(Problem details): From the entries, filter out every line that lacks "mode" and copy the rest.

(Input material):

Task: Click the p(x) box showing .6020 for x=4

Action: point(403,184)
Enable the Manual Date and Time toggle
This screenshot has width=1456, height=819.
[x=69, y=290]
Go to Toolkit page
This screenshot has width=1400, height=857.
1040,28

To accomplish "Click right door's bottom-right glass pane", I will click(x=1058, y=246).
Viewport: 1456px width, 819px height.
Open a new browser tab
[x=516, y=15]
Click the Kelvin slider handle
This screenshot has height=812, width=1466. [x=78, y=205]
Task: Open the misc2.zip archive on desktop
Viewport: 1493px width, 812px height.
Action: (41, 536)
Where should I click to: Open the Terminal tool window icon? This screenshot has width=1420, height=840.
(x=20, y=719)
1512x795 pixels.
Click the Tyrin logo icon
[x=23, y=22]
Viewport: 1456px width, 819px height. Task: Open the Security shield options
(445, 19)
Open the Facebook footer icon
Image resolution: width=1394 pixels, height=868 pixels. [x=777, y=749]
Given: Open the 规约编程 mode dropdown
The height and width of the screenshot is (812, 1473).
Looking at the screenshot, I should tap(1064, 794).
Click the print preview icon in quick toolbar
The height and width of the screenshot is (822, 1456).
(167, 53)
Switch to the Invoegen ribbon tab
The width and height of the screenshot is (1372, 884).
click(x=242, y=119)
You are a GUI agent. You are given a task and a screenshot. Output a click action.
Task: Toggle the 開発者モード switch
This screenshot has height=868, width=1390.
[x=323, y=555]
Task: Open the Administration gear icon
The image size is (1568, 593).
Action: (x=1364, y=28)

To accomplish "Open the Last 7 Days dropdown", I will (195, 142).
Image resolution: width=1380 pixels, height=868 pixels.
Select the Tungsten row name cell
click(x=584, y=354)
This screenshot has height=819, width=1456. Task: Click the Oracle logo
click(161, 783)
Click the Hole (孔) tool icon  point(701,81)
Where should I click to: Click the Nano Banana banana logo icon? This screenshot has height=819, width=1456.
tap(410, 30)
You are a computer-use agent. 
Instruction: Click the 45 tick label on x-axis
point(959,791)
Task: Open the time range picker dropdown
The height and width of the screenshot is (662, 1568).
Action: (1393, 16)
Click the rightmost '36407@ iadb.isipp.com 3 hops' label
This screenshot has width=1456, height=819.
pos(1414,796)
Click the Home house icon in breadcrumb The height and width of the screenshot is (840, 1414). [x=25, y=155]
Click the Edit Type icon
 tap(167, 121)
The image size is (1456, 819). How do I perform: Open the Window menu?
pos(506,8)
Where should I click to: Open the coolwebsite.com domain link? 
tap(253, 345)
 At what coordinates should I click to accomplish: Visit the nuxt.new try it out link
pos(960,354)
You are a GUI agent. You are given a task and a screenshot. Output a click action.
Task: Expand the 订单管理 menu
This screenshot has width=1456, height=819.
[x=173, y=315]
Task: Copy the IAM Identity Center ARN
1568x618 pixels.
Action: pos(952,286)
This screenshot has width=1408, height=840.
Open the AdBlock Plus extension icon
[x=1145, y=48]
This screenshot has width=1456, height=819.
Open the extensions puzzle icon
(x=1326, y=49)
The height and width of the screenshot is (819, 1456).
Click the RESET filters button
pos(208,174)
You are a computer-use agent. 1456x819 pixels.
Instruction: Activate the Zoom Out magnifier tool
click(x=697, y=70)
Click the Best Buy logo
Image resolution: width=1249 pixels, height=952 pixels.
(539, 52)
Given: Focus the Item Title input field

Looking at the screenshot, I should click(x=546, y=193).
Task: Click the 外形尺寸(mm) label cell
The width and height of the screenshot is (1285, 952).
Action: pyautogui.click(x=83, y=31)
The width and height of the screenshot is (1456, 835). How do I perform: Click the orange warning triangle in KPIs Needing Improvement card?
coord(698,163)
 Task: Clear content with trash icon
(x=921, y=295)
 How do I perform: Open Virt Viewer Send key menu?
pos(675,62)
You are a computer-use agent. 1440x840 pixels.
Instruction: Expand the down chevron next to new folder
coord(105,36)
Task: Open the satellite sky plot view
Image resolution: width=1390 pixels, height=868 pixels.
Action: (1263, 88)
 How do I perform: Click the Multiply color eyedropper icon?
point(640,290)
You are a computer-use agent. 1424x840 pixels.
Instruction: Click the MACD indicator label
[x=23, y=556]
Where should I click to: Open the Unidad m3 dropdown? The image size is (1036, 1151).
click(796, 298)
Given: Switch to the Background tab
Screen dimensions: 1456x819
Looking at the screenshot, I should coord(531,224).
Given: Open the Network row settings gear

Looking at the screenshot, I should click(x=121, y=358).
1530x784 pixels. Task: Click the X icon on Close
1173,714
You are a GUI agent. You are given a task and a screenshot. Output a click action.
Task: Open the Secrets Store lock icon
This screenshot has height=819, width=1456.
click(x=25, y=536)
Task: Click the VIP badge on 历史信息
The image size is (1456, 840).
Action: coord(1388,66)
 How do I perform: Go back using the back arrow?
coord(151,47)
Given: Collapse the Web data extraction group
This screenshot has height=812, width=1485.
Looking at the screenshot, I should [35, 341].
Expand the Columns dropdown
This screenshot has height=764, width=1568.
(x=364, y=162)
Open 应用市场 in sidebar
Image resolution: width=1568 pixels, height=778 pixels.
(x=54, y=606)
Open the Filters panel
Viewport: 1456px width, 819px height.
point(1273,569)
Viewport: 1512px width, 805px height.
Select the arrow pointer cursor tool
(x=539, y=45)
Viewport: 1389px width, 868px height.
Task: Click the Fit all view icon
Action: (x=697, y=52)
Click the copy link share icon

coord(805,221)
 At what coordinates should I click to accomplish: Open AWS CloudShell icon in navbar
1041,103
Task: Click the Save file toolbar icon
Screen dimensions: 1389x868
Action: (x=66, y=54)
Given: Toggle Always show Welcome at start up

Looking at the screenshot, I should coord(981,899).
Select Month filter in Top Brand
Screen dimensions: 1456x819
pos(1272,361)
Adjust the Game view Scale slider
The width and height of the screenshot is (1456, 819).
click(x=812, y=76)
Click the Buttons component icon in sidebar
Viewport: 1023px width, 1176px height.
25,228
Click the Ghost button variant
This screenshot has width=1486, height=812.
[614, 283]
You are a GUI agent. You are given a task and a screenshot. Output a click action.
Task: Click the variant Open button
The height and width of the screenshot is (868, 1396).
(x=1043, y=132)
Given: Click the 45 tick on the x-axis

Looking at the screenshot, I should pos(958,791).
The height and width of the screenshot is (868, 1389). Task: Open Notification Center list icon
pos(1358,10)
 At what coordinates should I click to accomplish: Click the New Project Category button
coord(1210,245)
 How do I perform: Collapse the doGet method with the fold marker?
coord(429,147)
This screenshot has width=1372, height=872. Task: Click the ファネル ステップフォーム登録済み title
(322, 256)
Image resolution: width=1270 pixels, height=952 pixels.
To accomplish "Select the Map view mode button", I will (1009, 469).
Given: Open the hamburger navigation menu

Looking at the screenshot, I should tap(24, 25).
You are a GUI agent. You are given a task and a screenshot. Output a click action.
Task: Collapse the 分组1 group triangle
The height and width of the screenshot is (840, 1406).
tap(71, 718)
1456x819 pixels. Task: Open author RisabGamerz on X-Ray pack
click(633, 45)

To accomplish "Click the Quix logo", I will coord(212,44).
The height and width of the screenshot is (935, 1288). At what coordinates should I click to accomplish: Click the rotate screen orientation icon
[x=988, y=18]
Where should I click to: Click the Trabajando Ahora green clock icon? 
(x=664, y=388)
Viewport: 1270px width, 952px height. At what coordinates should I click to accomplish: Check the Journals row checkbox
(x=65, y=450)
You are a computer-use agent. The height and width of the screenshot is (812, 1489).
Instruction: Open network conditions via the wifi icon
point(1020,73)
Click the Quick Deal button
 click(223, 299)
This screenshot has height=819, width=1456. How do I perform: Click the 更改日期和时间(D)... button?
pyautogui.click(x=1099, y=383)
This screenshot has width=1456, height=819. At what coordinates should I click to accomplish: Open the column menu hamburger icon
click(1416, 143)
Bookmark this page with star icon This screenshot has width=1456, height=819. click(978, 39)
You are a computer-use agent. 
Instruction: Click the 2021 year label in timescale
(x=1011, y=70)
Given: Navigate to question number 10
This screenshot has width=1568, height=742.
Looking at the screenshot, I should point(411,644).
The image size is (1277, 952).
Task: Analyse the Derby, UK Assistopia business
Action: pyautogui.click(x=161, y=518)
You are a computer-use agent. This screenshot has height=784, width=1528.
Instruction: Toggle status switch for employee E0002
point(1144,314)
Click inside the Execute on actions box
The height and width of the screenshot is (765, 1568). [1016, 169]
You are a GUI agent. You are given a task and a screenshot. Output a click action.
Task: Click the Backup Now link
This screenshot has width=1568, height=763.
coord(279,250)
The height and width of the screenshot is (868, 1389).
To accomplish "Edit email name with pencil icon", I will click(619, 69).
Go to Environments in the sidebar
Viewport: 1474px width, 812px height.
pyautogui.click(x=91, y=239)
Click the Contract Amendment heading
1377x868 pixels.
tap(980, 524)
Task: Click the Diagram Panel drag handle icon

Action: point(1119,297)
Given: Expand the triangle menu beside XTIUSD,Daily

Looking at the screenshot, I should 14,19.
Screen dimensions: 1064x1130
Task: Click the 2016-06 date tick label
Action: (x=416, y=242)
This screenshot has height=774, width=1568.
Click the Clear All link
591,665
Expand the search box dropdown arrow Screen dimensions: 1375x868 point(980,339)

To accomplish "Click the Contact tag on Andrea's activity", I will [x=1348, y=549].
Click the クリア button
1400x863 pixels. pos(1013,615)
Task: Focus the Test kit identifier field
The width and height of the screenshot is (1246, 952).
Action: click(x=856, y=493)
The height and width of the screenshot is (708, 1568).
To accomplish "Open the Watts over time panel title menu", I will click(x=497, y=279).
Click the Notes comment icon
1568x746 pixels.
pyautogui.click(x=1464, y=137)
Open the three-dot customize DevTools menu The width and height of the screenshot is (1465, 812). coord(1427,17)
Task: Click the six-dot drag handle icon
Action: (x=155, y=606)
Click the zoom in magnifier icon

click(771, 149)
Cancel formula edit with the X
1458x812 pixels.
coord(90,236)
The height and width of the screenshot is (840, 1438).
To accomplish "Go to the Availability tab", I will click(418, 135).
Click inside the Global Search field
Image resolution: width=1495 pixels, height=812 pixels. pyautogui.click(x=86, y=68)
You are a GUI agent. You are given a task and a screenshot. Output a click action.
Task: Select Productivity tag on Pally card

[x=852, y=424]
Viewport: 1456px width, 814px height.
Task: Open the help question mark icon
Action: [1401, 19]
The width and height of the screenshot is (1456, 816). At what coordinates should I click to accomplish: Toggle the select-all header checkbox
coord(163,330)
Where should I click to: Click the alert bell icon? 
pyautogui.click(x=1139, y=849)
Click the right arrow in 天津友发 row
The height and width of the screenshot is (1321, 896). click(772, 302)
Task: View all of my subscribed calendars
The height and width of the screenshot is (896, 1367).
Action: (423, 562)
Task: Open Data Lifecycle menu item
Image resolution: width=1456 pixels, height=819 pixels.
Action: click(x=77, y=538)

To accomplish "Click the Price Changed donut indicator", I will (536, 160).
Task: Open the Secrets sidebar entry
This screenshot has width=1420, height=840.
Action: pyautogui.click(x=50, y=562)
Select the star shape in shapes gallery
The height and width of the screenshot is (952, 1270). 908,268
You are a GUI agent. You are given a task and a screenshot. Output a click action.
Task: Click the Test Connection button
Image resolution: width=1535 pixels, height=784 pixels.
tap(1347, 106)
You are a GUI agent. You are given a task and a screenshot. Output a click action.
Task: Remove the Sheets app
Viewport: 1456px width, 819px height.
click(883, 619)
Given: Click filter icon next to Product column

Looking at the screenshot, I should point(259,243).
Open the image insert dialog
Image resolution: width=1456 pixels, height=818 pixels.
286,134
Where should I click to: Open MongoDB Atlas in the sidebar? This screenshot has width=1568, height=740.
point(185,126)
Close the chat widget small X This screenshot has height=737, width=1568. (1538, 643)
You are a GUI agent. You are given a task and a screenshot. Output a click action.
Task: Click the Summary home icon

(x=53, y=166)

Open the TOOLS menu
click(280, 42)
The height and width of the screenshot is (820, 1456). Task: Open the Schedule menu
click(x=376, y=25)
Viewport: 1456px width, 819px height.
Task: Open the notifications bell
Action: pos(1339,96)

(Answer for the task):
Given: Open the 规约编程 mode dropdown
To accomplish "Select the Map view mode button", I will (1009, 469).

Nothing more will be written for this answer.